Task prompt: Switch "Voltage" to "Current" in the entries from the start through the line containing "(x=209, y=214)". Write out only those lines, leaving everything else in them unchanged.

Data for this exercise:
===============

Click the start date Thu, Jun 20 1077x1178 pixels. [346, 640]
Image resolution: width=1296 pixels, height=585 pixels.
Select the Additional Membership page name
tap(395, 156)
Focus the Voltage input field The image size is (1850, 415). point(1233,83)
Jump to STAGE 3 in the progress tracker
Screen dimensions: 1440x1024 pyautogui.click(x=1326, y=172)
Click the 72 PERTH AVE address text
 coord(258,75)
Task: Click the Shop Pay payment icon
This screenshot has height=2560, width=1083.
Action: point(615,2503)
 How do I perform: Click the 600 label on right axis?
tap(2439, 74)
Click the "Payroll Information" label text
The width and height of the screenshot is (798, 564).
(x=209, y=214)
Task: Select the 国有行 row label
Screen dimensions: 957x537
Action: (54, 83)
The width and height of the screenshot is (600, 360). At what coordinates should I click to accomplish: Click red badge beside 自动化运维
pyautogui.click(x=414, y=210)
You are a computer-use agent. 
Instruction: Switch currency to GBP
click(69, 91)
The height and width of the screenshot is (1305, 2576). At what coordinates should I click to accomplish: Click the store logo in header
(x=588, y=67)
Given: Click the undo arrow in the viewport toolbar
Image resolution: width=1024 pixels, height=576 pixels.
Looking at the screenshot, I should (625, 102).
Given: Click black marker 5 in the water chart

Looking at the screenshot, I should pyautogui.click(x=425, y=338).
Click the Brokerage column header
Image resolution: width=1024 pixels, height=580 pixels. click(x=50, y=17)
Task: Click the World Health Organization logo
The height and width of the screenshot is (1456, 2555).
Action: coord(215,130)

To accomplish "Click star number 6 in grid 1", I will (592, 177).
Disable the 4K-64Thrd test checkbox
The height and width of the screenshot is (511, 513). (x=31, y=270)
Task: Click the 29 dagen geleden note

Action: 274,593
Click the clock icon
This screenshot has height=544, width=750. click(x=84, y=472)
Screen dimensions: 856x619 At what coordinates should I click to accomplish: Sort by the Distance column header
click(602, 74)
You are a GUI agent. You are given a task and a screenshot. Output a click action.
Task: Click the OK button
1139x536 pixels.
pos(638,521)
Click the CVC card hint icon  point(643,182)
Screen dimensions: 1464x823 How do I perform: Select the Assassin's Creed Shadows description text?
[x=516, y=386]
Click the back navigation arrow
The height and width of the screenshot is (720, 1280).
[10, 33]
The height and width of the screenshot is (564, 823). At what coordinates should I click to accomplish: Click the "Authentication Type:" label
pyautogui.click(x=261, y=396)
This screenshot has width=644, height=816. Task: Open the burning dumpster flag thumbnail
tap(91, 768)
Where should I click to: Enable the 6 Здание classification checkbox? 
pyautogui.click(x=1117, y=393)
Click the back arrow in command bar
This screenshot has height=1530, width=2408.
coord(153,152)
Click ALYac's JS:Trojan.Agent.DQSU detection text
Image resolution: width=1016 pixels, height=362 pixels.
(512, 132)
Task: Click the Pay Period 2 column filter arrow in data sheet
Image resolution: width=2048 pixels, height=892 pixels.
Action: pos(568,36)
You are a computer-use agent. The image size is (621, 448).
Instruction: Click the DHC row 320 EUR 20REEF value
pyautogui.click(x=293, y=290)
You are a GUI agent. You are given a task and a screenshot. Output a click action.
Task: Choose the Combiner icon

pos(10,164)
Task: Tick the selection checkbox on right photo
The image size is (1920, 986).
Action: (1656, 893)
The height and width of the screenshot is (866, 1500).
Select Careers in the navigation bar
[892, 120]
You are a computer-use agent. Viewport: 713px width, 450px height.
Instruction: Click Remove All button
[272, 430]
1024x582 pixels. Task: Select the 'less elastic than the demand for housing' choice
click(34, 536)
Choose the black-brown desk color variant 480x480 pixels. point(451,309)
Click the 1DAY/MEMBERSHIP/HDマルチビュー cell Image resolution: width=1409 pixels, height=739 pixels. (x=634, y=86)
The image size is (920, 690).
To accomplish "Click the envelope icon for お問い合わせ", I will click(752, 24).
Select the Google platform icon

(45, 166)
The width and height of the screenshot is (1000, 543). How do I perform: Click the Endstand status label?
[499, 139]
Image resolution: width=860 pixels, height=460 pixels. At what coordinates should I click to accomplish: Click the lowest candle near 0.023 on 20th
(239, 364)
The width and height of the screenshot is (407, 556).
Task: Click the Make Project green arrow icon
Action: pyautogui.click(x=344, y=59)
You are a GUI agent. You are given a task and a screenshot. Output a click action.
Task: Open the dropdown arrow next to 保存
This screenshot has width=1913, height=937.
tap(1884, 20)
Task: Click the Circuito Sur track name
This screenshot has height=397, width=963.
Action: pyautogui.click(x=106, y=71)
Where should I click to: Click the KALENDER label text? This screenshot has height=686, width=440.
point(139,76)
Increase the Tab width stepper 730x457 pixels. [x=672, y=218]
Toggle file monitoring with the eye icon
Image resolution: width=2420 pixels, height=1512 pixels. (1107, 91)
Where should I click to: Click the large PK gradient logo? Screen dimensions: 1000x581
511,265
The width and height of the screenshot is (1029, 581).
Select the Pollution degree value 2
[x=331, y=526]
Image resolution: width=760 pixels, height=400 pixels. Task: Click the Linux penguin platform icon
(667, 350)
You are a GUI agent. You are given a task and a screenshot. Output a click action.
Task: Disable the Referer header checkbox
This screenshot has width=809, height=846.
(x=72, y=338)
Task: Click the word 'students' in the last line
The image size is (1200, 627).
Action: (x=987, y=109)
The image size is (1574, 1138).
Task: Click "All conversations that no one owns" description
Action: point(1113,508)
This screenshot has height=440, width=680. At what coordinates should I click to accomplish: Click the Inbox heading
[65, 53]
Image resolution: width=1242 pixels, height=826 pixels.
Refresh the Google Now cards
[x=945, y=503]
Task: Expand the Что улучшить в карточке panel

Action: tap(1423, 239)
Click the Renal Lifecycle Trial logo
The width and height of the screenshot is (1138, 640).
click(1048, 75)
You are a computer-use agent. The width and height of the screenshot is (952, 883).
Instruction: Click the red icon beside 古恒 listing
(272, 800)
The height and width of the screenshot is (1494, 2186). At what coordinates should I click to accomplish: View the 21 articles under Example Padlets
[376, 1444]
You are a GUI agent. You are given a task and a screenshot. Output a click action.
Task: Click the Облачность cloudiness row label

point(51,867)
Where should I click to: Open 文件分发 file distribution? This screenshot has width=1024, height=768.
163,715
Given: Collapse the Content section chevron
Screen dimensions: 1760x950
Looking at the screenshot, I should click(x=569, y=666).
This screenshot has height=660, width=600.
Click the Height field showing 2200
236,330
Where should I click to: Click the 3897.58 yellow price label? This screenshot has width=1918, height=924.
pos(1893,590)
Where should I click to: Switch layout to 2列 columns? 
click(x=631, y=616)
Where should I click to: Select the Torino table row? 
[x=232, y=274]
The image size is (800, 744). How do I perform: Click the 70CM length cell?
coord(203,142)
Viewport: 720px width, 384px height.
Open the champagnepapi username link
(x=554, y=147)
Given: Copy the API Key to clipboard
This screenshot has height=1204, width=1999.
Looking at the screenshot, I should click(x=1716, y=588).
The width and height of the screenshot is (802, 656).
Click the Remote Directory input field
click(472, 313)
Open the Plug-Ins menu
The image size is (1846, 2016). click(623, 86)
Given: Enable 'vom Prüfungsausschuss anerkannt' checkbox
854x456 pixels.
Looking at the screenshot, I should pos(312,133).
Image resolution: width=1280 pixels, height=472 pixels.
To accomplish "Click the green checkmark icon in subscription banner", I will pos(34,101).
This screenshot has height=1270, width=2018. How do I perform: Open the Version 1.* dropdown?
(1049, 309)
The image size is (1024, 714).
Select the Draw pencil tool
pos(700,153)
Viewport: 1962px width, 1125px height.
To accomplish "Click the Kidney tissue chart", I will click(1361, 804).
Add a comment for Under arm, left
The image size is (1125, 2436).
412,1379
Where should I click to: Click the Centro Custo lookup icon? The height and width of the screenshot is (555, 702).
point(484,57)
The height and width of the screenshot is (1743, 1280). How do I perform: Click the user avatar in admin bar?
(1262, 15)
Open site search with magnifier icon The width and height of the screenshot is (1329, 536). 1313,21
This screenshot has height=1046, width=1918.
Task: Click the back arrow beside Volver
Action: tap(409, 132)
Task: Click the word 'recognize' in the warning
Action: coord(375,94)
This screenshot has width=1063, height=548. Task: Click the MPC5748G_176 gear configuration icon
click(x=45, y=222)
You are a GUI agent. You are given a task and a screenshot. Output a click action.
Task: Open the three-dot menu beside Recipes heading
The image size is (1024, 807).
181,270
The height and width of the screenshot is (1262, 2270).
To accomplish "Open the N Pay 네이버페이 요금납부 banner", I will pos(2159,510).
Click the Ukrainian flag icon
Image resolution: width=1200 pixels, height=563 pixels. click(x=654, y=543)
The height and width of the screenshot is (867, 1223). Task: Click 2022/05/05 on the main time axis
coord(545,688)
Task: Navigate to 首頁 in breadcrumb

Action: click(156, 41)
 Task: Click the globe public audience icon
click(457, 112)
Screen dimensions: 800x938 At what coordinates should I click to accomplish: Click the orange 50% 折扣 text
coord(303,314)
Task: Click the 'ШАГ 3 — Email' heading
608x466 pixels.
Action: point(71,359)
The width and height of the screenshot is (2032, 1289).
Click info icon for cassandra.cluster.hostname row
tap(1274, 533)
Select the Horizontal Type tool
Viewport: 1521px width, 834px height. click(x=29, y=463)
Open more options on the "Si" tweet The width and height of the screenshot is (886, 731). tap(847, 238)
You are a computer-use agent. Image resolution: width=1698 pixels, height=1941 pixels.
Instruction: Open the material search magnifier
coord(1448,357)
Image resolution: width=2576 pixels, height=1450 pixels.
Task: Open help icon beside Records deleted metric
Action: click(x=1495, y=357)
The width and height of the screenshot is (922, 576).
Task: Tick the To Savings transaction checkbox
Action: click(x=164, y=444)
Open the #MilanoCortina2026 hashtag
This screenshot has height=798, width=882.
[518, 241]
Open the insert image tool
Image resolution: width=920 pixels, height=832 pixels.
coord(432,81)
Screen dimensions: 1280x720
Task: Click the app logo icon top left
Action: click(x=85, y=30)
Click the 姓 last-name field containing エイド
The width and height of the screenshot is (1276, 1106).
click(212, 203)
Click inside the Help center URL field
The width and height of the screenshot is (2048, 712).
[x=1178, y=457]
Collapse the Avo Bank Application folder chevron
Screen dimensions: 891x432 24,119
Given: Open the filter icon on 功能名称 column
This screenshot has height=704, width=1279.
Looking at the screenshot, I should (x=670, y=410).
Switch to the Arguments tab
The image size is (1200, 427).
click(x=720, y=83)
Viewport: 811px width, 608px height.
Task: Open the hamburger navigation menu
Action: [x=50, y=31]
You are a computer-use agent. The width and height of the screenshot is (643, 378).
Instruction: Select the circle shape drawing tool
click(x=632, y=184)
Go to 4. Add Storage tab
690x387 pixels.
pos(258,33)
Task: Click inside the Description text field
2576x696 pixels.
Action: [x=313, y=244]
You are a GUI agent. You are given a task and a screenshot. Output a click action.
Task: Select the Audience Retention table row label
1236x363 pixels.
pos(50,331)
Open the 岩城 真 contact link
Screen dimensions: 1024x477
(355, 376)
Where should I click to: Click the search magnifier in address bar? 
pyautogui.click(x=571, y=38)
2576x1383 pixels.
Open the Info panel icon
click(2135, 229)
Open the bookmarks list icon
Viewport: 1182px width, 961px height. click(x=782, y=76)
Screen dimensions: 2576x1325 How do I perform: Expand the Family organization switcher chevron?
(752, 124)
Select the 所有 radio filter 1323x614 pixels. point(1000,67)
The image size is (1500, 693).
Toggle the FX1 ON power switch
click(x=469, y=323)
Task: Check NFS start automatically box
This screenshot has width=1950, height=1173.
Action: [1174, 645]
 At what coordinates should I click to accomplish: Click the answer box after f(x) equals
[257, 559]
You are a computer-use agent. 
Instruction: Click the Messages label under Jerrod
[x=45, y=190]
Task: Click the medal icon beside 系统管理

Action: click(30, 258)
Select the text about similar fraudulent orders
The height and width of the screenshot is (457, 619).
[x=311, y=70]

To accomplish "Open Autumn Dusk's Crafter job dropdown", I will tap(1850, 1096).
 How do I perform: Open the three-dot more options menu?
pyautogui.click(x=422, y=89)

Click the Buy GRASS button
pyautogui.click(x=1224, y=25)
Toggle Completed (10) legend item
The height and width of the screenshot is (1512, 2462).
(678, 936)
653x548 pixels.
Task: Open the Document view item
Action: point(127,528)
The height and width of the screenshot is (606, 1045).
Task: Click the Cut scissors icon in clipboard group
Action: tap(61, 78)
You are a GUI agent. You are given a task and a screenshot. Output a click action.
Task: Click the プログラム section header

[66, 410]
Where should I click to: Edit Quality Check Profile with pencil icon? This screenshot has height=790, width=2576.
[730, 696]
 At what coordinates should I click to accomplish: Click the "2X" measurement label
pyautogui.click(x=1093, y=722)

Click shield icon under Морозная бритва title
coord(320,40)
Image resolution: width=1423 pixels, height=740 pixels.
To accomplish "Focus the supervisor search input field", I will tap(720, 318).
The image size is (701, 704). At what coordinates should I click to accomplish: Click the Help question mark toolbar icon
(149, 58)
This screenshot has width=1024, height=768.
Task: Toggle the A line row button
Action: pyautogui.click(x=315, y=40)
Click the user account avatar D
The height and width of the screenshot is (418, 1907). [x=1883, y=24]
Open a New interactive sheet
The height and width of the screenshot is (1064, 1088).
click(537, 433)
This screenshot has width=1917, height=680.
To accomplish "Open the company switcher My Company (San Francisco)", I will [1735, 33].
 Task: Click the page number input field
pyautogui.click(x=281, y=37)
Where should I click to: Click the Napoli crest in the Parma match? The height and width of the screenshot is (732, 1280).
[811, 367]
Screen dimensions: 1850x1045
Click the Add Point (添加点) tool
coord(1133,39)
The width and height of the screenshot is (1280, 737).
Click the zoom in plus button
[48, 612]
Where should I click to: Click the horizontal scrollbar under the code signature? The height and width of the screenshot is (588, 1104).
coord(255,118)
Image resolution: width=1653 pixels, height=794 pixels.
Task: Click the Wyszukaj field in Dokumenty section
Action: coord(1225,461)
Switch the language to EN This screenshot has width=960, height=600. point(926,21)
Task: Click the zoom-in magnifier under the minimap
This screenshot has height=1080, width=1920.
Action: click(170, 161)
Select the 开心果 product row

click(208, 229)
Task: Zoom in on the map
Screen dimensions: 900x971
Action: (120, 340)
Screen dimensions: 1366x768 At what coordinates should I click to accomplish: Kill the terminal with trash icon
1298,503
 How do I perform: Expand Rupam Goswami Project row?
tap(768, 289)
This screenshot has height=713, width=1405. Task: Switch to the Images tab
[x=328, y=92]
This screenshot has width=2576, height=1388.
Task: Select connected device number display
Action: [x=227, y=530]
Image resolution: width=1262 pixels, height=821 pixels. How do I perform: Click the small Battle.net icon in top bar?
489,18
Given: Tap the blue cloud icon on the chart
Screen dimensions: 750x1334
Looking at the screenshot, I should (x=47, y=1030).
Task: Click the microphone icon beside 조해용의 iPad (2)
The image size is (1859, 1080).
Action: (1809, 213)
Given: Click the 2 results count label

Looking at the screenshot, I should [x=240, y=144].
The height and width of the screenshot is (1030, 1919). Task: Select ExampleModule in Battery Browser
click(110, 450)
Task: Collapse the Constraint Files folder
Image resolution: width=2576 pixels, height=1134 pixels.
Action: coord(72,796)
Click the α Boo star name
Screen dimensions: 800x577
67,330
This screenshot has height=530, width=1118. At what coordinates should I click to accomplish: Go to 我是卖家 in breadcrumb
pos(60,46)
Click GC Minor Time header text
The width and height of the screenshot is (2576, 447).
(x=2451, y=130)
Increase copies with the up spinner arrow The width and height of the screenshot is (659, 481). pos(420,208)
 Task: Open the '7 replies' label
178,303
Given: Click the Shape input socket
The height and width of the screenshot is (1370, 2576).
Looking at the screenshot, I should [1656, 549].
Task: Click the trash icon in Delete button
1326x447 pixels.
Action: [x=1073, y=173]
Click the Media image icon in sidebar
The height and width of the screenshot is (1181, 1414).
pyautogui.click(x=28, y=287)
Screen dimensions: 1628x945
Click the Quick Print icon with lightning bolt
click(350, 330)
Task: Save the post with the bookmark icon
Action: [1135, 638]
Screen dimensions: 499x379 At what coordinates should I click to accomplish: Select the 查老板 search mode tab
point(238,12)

===============

Worked solution:
Click the start date Thu, Jun 20 1077x1178 pixels. [346, 640]
Image resolution: width=1296 pixels, height=585 pixels.
Select the Additional Membership page name
tap(395, 156)
Focus the Current input field The image size is (1850, 415). point(1233,83)
Jump to STAGE 3 in the progress tracker
Screen dimensions: 1440x1024 pyautogui.click(x=1326, y=172)
Click the 72 PERTH AVE address text
 coord(258,75)
Task: Click the Shop Pay payment icon
This screenshot has height=2560, width=1083.
Action: point(615,2503)
 How do I perform: Click the 600 label on right axis?
tap(2439, 74)
Click the "Payroll Information" label text
The width and height of the screenshot is (798, 564).
(x=209, y=214)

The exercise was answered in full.